Records excerpted from a collection
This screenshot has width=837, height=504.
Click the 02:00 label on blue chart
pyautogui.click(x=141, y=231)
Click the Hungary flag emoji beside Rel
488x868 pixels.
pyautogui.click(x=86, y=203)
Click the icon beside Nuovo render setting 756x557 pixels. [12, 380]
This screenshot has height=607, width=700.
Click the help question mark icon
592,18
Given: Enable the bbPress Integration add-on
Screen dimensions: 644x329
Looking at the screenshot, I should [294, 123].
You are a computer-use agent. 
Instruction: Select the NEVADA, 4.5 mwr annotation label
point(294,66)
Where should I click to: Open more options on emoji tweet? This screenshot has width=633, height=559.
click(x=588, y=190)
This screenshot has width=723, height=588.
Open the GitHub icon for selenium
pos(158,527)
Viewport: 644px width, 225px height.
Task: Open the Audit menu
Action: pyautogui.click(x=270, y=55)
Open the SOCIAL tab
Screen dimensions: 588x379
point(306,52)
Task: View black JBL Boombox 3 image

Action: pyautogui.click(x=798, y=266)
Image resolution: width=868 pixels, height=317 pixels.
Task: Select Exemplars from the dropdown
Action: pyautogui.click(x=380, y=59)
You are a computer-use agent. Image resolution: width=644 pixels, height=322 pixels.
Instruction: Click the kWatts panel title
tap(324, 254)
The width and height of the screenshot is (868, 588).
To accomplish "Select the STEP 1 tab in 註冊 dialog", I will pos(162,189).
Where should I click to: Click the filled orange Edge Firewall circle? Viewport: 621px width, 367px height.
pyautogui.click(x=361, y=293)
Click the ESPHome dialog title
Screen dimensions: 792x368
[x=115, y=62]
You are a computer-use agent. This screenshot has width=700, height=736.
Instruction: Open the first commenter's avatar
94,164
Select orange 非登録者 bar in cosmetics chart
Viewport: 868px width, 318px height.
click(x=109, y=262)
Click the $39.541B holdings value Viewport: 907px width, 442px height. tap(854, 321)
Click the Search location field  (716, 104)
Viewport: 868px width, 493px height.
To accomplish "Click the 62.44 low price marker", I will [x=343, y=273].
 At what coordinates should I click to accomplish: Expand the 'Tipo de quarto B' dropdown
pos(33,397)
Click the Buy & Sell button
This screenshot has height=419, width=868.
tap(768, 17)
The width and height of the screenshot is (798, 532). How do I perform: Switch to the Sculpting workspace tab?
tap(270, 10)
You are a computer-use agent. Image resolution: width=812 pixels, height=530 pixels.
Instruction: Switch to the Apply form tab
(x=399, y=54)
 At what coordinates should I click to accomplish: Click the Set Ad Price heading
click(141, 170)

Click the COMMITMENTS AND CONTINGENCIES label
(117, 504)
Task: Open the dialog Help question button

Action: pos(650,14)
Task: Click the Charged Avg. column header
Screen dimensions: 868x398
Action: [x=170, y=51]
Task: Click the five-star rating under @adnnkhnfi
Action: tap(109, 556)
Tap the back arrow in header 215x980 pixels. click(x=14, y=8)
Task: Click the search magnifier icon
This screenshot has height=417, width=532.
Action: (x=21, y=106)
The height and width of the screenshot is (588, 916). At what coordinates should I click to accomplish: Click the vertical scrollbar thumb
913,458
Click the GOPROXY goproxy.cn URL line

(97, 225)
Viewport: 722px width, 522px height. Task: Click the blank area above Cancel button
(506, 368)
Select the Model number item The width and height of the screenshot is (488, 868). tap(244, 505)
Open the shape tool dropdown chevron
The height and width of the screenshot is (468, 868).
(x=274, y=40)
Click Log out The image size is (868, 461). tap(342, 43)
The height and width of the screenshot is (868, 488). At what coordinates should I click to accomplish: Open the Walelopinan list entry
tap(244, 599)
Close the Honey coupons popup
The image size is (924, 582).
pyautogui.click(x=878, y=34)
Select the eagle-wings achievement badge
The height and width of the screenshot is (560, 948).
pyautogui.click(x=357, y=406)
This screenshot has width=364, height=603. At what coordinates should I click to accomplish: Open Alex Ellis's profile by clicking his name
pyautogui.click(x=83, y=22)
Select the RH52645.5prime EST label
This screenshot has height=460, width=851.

**What the task asks:** Beginning with the first line above, transcribe all of the data exactly.

**The answer:**
This screenshot has width=837, height=504.
Click the 02:00 label on blue chart
pyautogui.click(x=141, y=231)
Click the Hungary flag emoji beside Rel
488x868 pixels.
pyautogui.click(x=86, y=203)
Click the icon beside Nuovo render setting 756x557 pixels. [12, 380]
This screenshot has height=607, width=700.
Click the help question mark icon
592,18
Given: Enable the bbPress Integration add-on
Screen dimensions: 644x329
Looking at the screenshot, I should [294, 123].
You are a computer-use agent. 
Instruction: Select the NEVADA, 4.5 mwr annotation label
point(294,66)
Where should I click to: Open more options on emoji tweet? This screenshot has width=633, height=559.
click(x=588, y=190)
This screenshot has width=723, height=588.
Open the GitHub icon for selenium
pos(158,527)
Viewport: 644px width, 225px height.
Task: Open the Audit menu
Action: pyautogui.click(x=270, y=55)
Open the SOCIAL tab
Screen dimensions: 588x379
point(306,52)
Task: View black JBL Boombox 3 image

Action: pyautogui.click(x=798, y=266)
Image resolution: width=868 pixels, height=317 pixels.
Task: Select Exemplars from the dropdown
Action: pyautogui.click(x=380, y=59)
You are a computer-use agent. Image resolution: width=644 pixels, height=322 pixels.
Instruction: Click the kWatts panel title
tap(324, 254)
The width and height of the screenshot is (868, 588).
To accomplish "Select the STEP 1 tab in 註冊 dialog", I will pos(162,189).
Where should I click to: Click the filled orange Edge Firewall circle? Viewport: 621px width, 367px height.
pyautogui.click(x=361, y=293)
Click the ESPHome dialog title
Screen dimensions: 792x368
[x=115, y=62]
You are a computer-use agent. This screenshot has width=700, height=736.
Instruction: Open the first commenter's avatar
94,164
Select orange 非登録者 bar in cosmetics chart
Viewport: 868px width, 318px height.
click(x=109, y=262)
Click the $39.541B holdings value Viewport: 907px width, 442px height. tap(854, 321)
Click the Search location field  (716, 104)
Viewport: 868px width, 493px height.
To accomplish "Click the 62.44 low price marker", I will [x=343, y=273].
 At what coordinates should I click to accomplish: Expand the 'Tipo de quarto B' dropdown
pos(33,397)
Click the Buy & Sell button
This screenshot has height=419, width=868.
tap(768, 17)
The width and height of the screenshot is (798, 532). How do I perform: Switch to the Sculpting workspace tab?
tap(270, 10)
You are a computer-use agent. Image resolution: width=812 pixels, height=530 pixels.
Instruction: Switch to the Apply form tab
(x=399, y=54)
 At what coordinates should I click to accomplish: Click the Set Ad Price heading
click(141, 170)

Click the COMMITMENTS AND CONTINGENCIES label
(117, 504)
Task: Open the dialog Help question button

Action: pos(650,14)
Task: Click the Charged Avg. column header
Screen dimensions: 868x398
Action: [x=170, y=51]
Task: Click the five-star rating under @adnnkhnfi
Action: tap(109, 556)
Tap the back arrow in header 215x980 pixels. click(x=14, y=8)
Task: Click the search magnifier icon
This screenshot has height=417, width=532.
Action: (x=21, y=106)
The height and width of the screenshot is (588, 916). At what coordinates should I click to accomplish: Click the vertical scrollbar thumb
913,458
Click the GOPROXY goproxy.cn URL line

(97, 225)
Viewport: 722px width, 522px height. Task: Click the blank area above Cancel button
(506, 368)
Select the Model number item The width and height of the screenshot is (488, 868). tap(244, 505)
Open the shape tool dropdown chevron
The height and width of the screenshot is (468, 868).
(x=274, y=40)
Click Log out The image size is (868, 461). tap(342, 43)
The height and width of the screenshot is (868, 488). At what coordinates should I click to accomplish: Open the Walelopinan list entry
tap(244, 599)
Close the Honey coupons popup
The image size is (924, 582).
pyautogui.click(x=878, y=34)
Select the eagle-wings achievement badge
The height and width of the screenshot is (560, 948).
pyautogui.click(x=357, y=406)
This screenshot has width=364, height=603. At what coordinates should I click to accomplish: Open Alex Ellis's profile by clicking his name
pyautogui.click(x=83, y=22)
Select the RH52645.5prime EST label
This screenshot has height=460, width=851.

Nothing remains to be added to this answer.